Для начала давайте признаем, что Марте созданы весьма комфортные условия для борьбы. За мещанское счастье и доступ к богеме она борется из хорошо обставленной квартиры дедушки-профессора. В соседях у нее через одного такая же привилегированная публика; в друзьях – тоже. Самый «простой парень» в компании – сын швейцара, то есть в тогдашних реалиях не то чтобы пролетарский мальчишка. Непонятость и отверженность советским обществом юные герои оплакивают, сидя на профессорской даче и выбирая между поступлением в ГИТИС и поступлением в Бауманку.

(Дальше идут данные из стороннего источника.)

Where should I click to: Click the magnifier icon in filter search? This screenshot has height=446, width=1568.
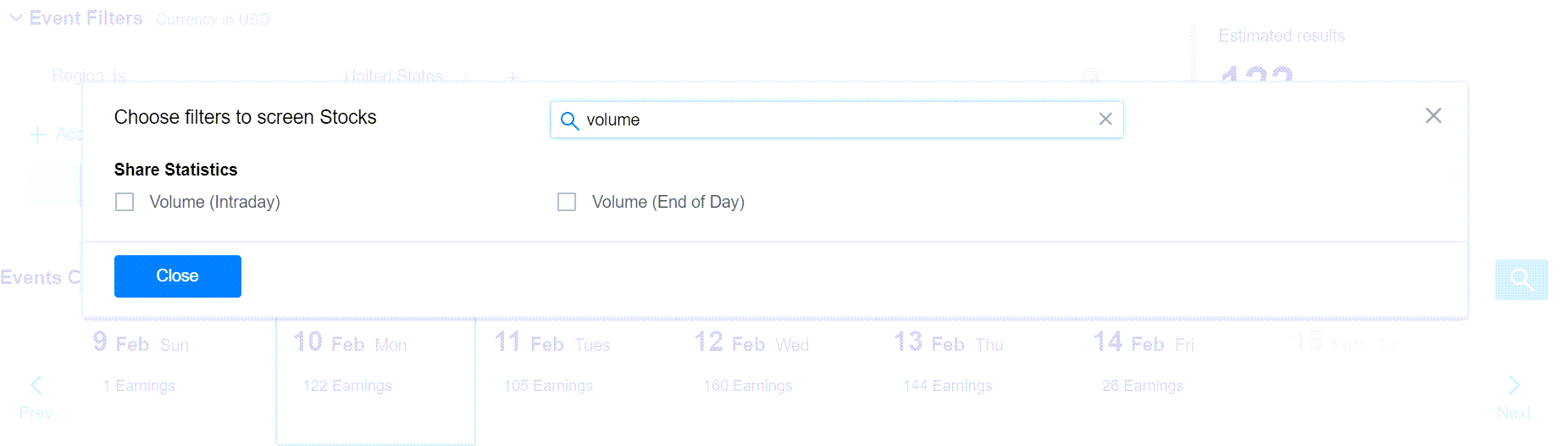[570, 120]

Сочувствуем ребятам, как говорится, но не от всей души. Перед читателем мелькают расписные вазы, сервизы, красивые наряды и мебель. Искусство здесь тоже предмет статусного потребления – подлинник Левитана на стене, концерты симфонической музыки, где героиня, помолвленная с музыкантом, будет важно восседать в качестве подруги гения. Упоминаются модные театры (некоторые - под псевдонимами, как «Театр улиц» aka Таганка) – но чем интересны героям увиденные там спектакли, мы так и не узнаем. Хотя 70-е, замечу в сторону, были временем кипения театральной жизни и сценических страстей. Но сводится все это снова к статусному сидению, нарядам и охоте за билетами-пластинками. В финале появится списанный с Высоцкого актер и бард Рицкий, но лишь в качестве картонного свадебного генерала, увы.
Налюбовавшись сервизами и платьишками, лично я уже захотела узнать, ради чего собственно читатели должны Марте сочувствовать. Какие важные человеческие качества проявляют она и герой ее романа – 53-летний Лазута Ривин, которого Марта сначала навещала по-добрососедски, а потом, как та Дездемона, за муки полюбила?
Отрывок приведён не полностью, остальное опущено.